Es la droga más aceptada, que más muertes e infelicidad causa y la que no falta en nuestras celebraciones. La estadística dice que lo más probable es que usted haya consumido alguna cantidad de esta toxina en el último mes, y es prácticamente imposible encontrar a alguien que no la haya probado. Desde que el hombre domesticó la naturaleza, e incluso antes, fabricó bebidas alcohólicas de forma paralela al pan. Vino, cerveza o sake adquirieron naturaleza divina y fueron incorporados en el panteón celestial, llegando a simbolizar la sangre de Dios. Pero ¿por qué el ser humano sigue intoxicándose con una sustancia mala para la salud, cara y de efectos perniciosos?
El alcohol está tan asentado en la cultura que el primer milagro con el que Jesús sorprendió a sus amigos y familiares fue multiplicar los panes y los peces y convertir el agua en vino. 2.000 años después de su muerte, el vino sigue reproduciendo la sangre de Cristo en la Eucaristía. Y en la Epopeya de Gilgamesh, de la literatura sumeria, escrito más de dos milenios antes del nacimiento de Jesús, Enkidu, un hombre salvaje creado por los dioses para luchar contra los abusos de Gilgamesh, es civilizado con pan y cerveza.
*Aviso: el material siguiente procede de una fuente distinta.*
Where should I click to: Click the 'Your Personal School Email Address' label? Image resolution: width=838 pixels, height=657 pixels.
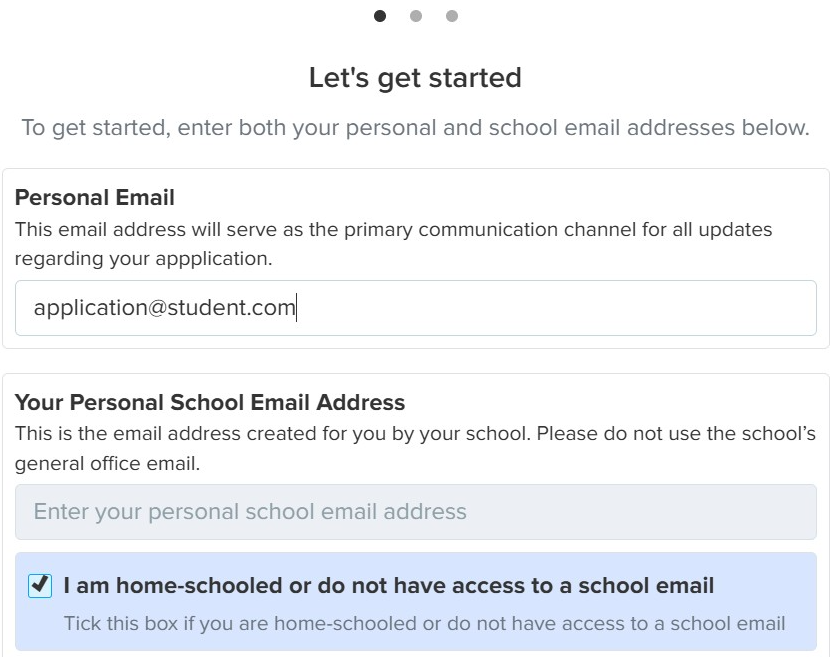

Desde festivales egipcios a la orilla del Nilo a las cumbres de los Andes, las diferentes bebidas alcohólicas han estado presentes en prácticamente todas las culturas del mundo. El coste a los erarios públicos de los efectos del alcohol se cifra en decenas de miles de millones de euros y dólares, ocurre lo mismo con en los bolsillos privados, y un artículo de ‘The Lancet’ de 2018 calculó que el consumo de alcohol se sitúa entre los factores de riesgo más graves para la salud humana a nivel global, y se ha relacionado con casi el 10% de las muertes de personas de 15 y 49 años. En Borrachos: como bebimos, bailamos y tropezamos en nuestro camino hacia la civilización (Deusto), Edward Slingerland, profesor de Filosofía en la Universidad de Columbia Británica trata de ofrecer una explicación rigurosa a la pregunta de por qué el ser humano decide intoxicarse voluntariamente. Para ello, recurre a estudios procedentes de la arqueología, la historia, la neurociencia cognitiva, la psicofarmacología, la psicología social, la literatura, la poesía y la genética.
Elemento civilizatorio
El investigador sostiene que emborracharse “debe de haber ayudado a las personas a sobrevivir y prosperar, y a las culturas a perdurar y expandirse”. El primer rastro directo de la existencia de bebidas alcohólicas producidas por humanos data del 7.000 a.C, en una aldea del Neolítico temprano en el valle del río Amarillo en China. En el yacimiento se encontraron fragmentos de vasijas con restos químicos de una especie de vino, elaborado con uvas, arroz y miel. Así fue como las comunidades humanas esparcidas por el mundo, después de domar la naturaleza, comenzaron a generar excedentes vegetales que almacenados y dejados fermentar generaban productos como la cerveza o el vino.
No es el cristianismo una excepción, la mayoría de las culturas han otorgado al alcohol un carácter sagrado, en el que se marca determinados rituales para su elaboración y tiene una presencia constante en los ritos. En el texto escrito más antiguo de Japón, el emperador declara en estado de ebriedad: “Estoy borracho de pies a cabeza/con el sake que me da la calma/con el sake que me hace reír”.
Como estos textos sagrados, el autor otorga al alcohol una labor civilizatoria: “La intoxicación química ayuda a resolver una serie de dificultades propias de los seres humanos: potenciar la creatividad, aliviar el estrés, generar confianza y conseguir el milagro de que cooperen con desconocidos. No podríamos haber tenido civilización sin intoxicación”. Y concluye que para haber sobrevivido durante milenios con una posición central dentro de las relaciones humanas, “las ventajas de la intoxicación a nivel individual, unidas a los beneficios sociales a nivel colectivo , deben haber pesado más que sus más obvios costes”.
Slingerland cierra la obra recordando el mito de Dionisio, secuestrado por unos piratas al ser confundido por el hijo de un rico, solo un timonel reconoce su identidad divina. Echados a la mar, el dios desata la tempestad, se transforma en un león que espanta a los marineros que se arrojan despavoridos a las aguas transformados en delfines. Dionisio solo libra al timonel que le reconoció en un primer momento al que le otorga una larga y próspera vida. Como señaló el clasicista Robin Osborne, pocos reconocen a Dioniosio como dios, y solo los que hacen son capaces de conservar su humanidad. “Conservemos nuestra humanidad, asegurándonos de no olvidar a Dionisio, sino viéndolo como un dios y como una amenaza. Solo de este modo podremos dejar un lugar para el éxtasis en nuestra vida”, finaliza Slingerland.